Problem to work on
Arrange the data as a numbered list, beginning at the line that contains "This screenshot has height=165, width=283." and stopping after the line that contains "[x=151, y=84]", with blank lines left out and the pictures omitted.

Exercise materials
● ● ● ●
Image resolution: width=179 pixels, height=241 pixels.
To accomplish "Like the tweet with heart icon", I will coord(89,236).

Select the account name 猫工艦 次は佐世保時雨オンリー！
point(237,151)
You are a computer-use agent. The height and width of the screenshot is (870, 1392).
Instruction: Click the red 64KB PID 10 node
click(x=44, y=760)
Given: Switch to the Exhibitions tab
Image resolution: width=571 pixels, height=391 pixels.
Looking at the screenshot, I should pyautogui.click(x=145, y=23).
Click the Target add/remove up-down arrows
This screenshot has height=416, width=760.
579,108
● ● ● ●
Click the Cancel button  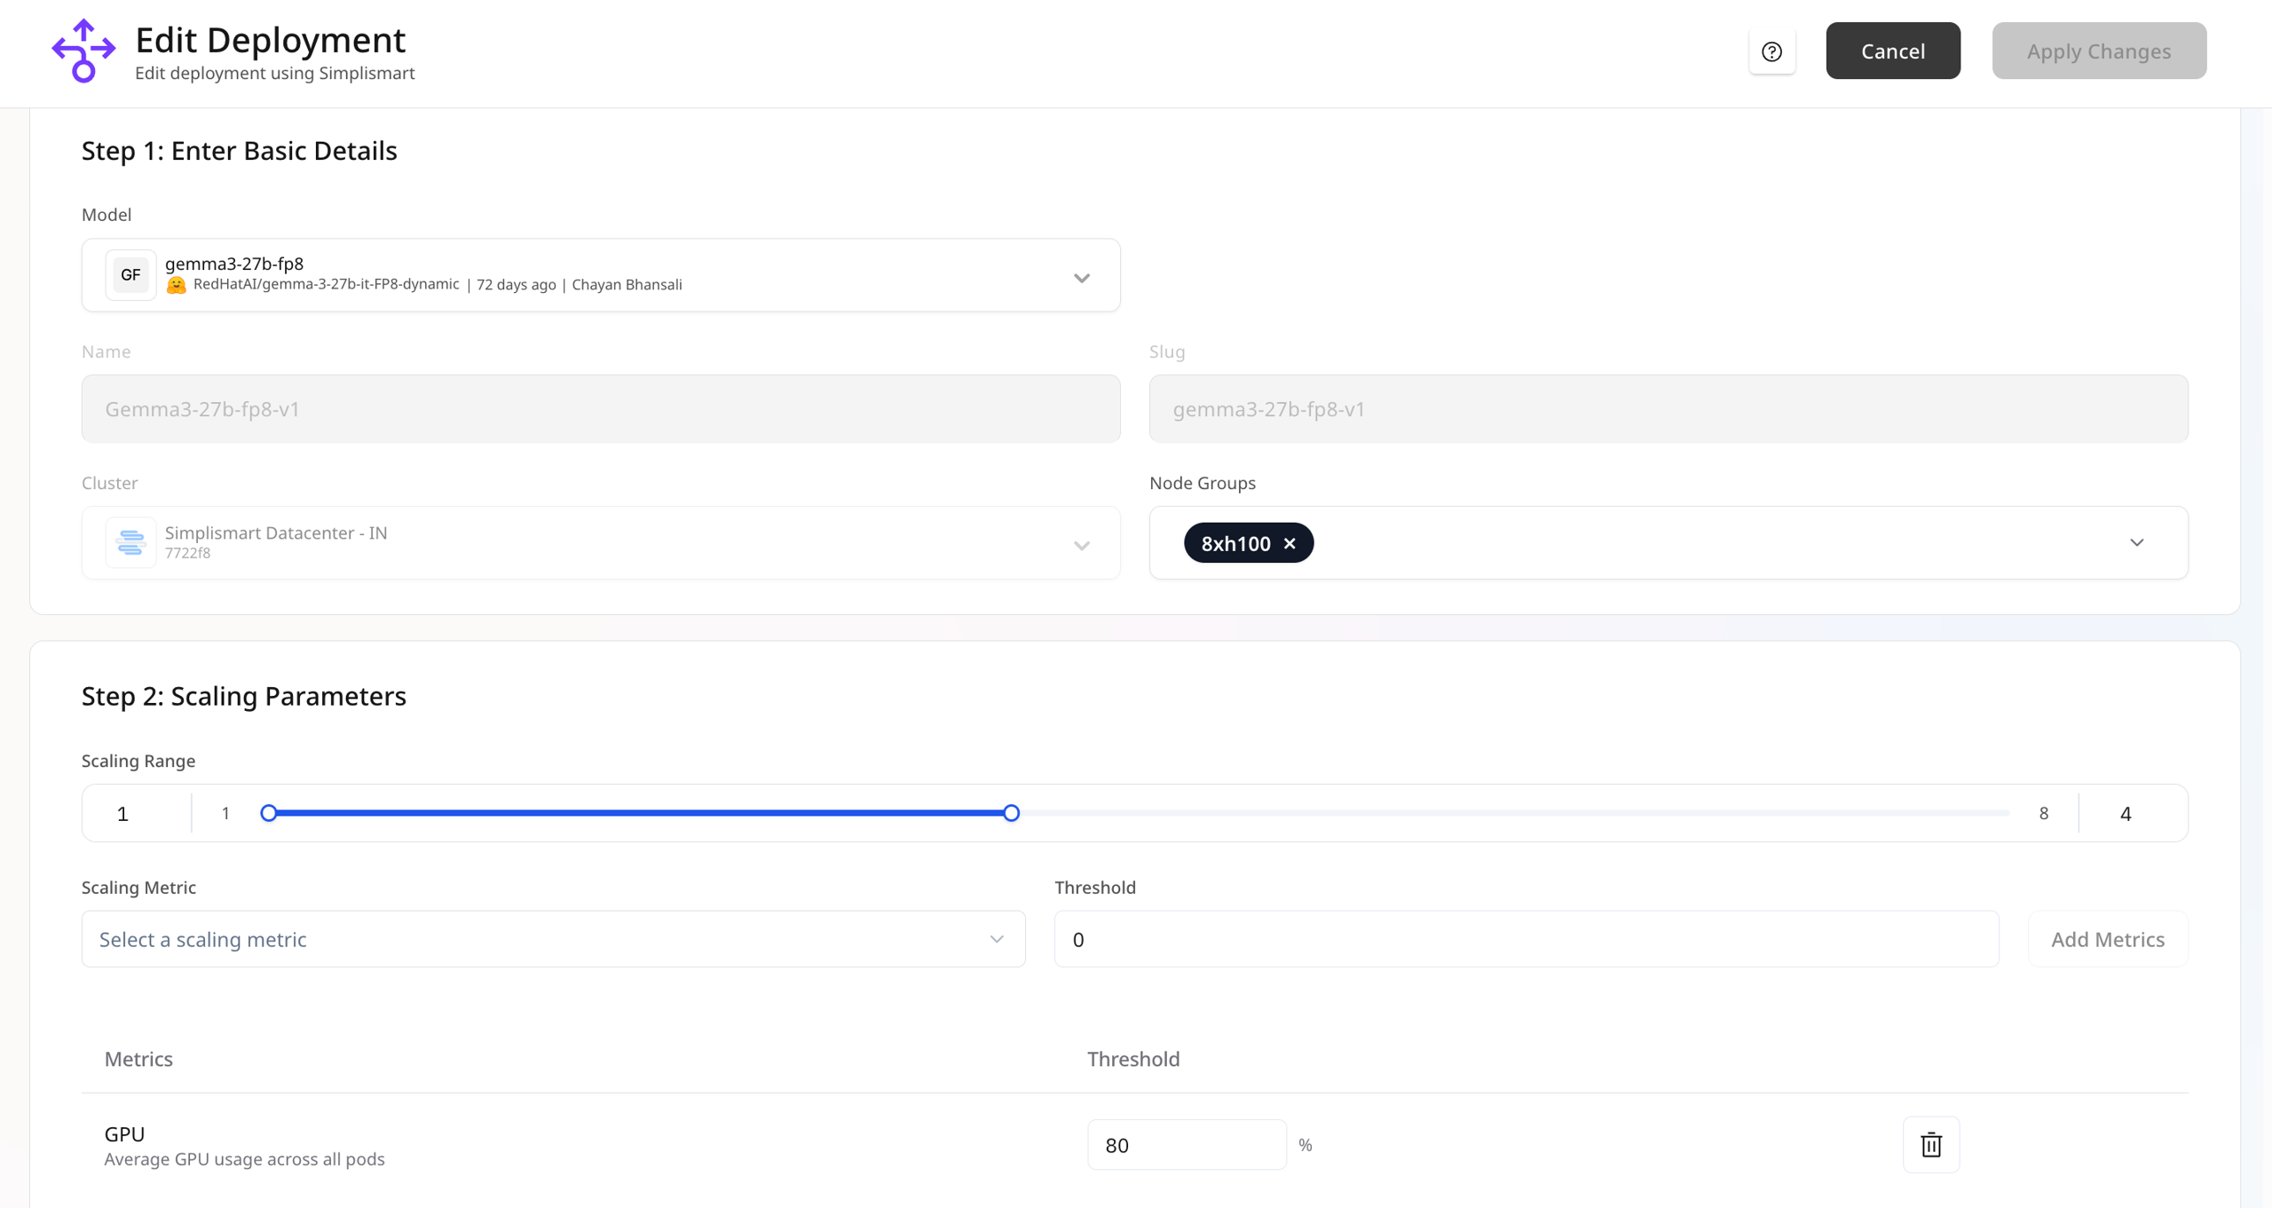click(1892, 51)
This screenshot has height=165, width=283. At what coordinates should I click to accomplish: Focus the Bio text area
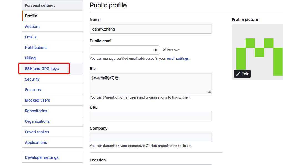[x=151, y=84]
● ● ● ●
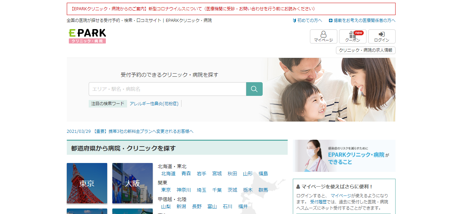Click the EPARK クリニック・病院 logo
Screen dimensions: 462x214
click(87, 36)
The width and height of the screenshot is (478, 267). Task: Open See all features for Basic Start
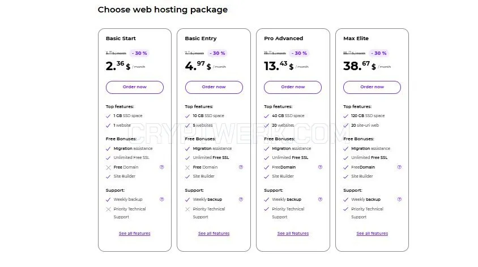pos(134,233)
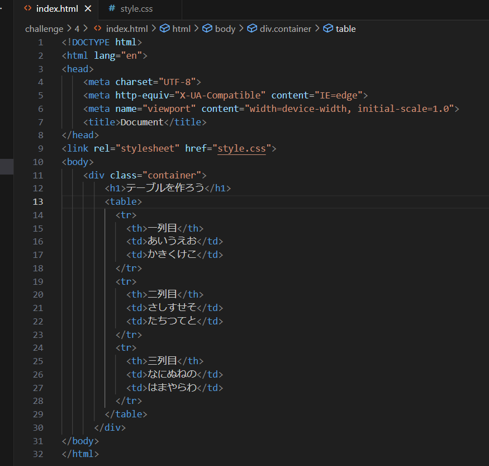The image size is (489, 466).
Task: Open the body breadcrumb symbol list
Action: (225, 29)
● ● ● ●
The response
1. This screenshot has height=165, width=283. At what coordinates should I click to accomplish: Focus the Bio text area
2. [x=151, y=84]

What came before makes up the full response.